Write out again the lines from the one holding "Image resolution: width=1024" through the one holding "(696, 106).", inclusive, swapping "search-icon" for "search-button" and leaving everything else as it is. Give only those lines, without the pictures.

Source material
==================================================
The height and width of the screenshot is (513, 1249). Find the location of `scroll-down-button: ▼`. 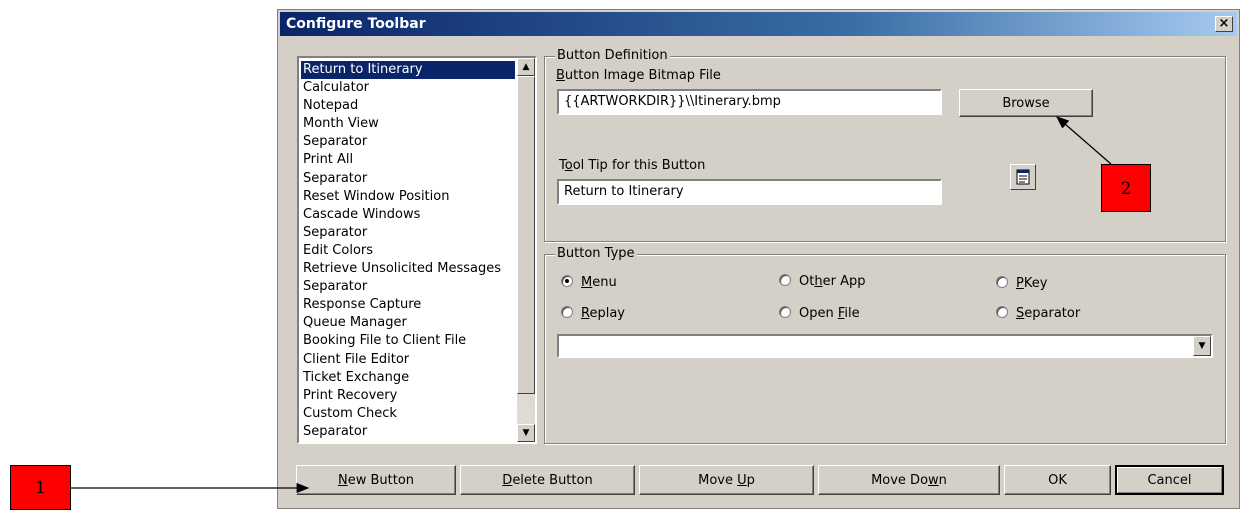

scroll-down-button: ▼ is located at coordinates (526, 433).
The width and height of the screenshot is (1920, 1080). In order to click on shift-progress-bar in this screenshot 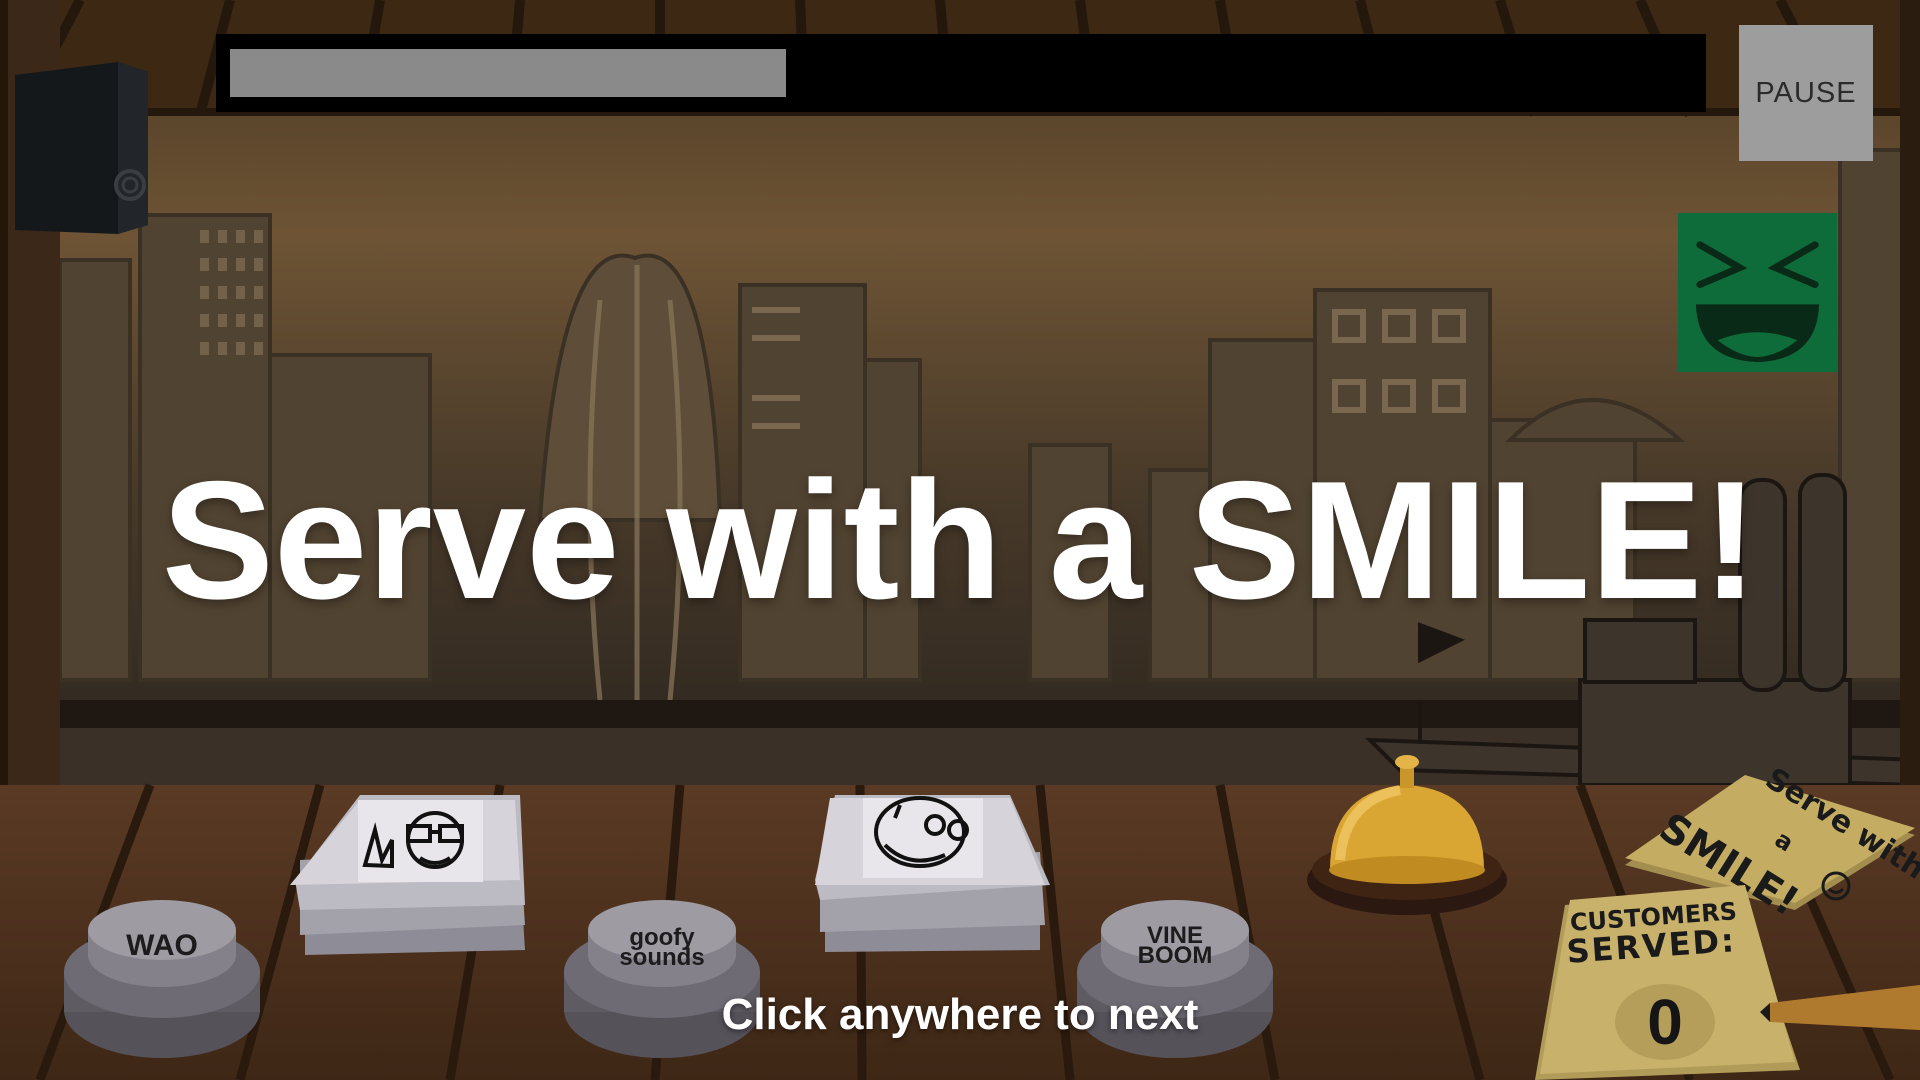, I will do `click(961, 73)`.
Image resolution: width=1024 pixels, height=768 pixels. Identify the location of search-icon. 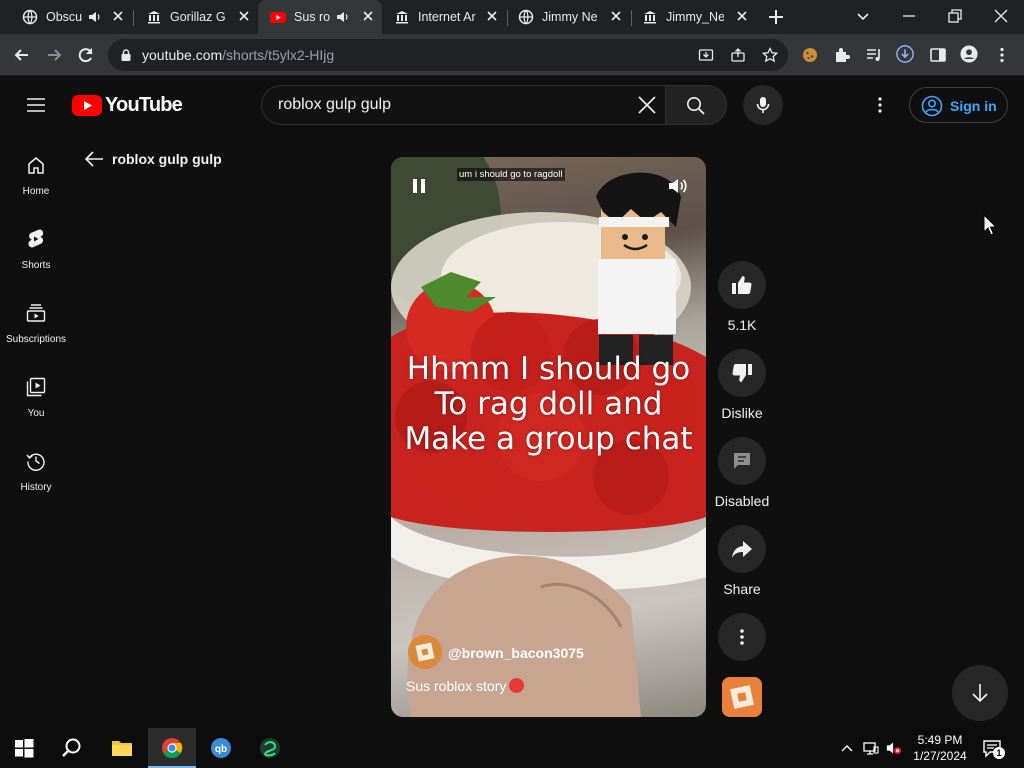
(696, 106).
==================================================
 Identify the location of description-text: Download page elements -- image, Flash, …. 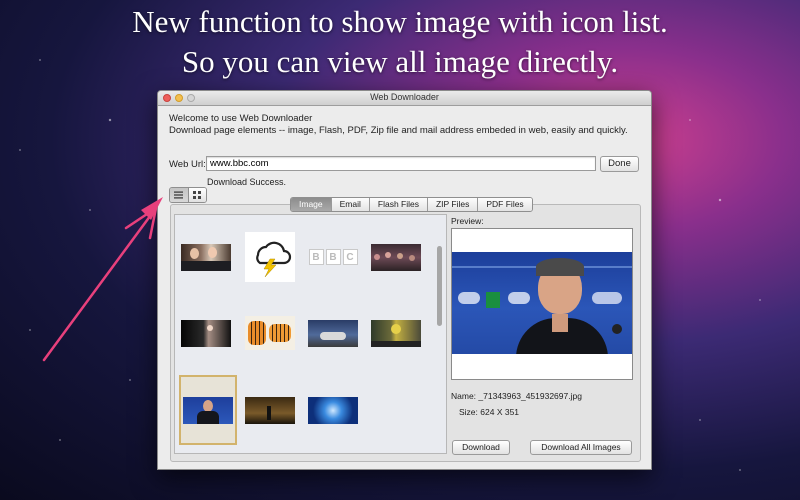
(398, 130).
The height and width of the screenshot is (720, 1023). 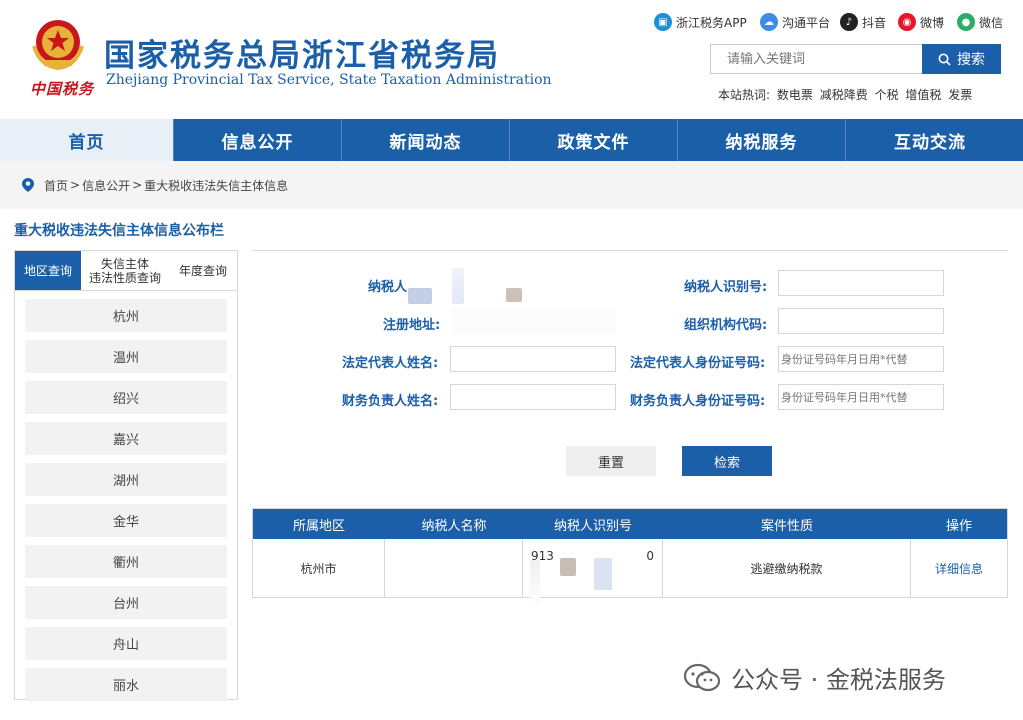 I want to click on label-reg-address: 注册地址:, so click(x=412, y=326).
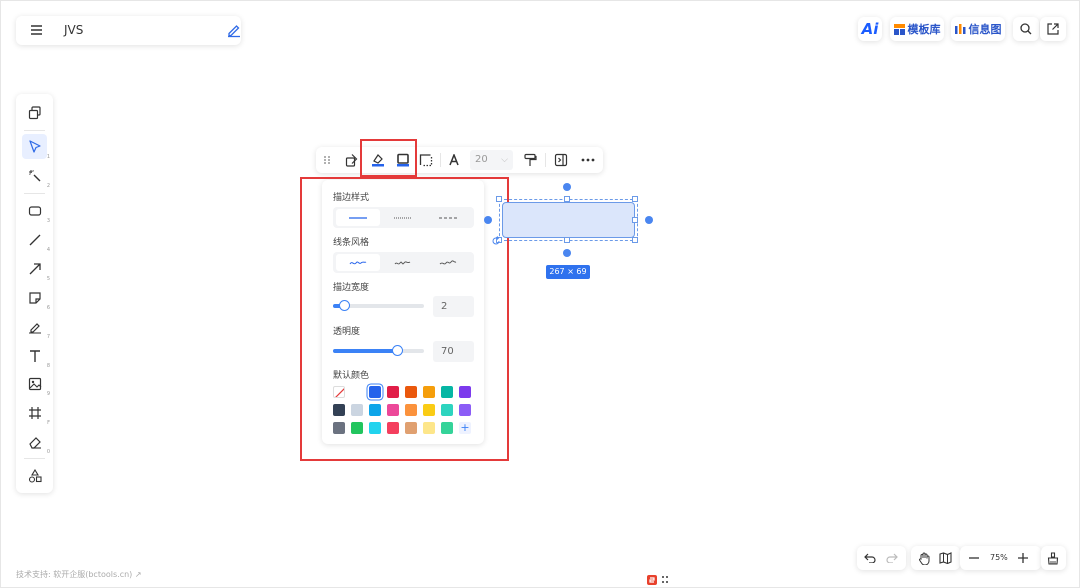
==================================================
Solution to this task
Image resolution: width=1024 pixels, height=768 pixels. Identify the location of search-button. 
(696, 106).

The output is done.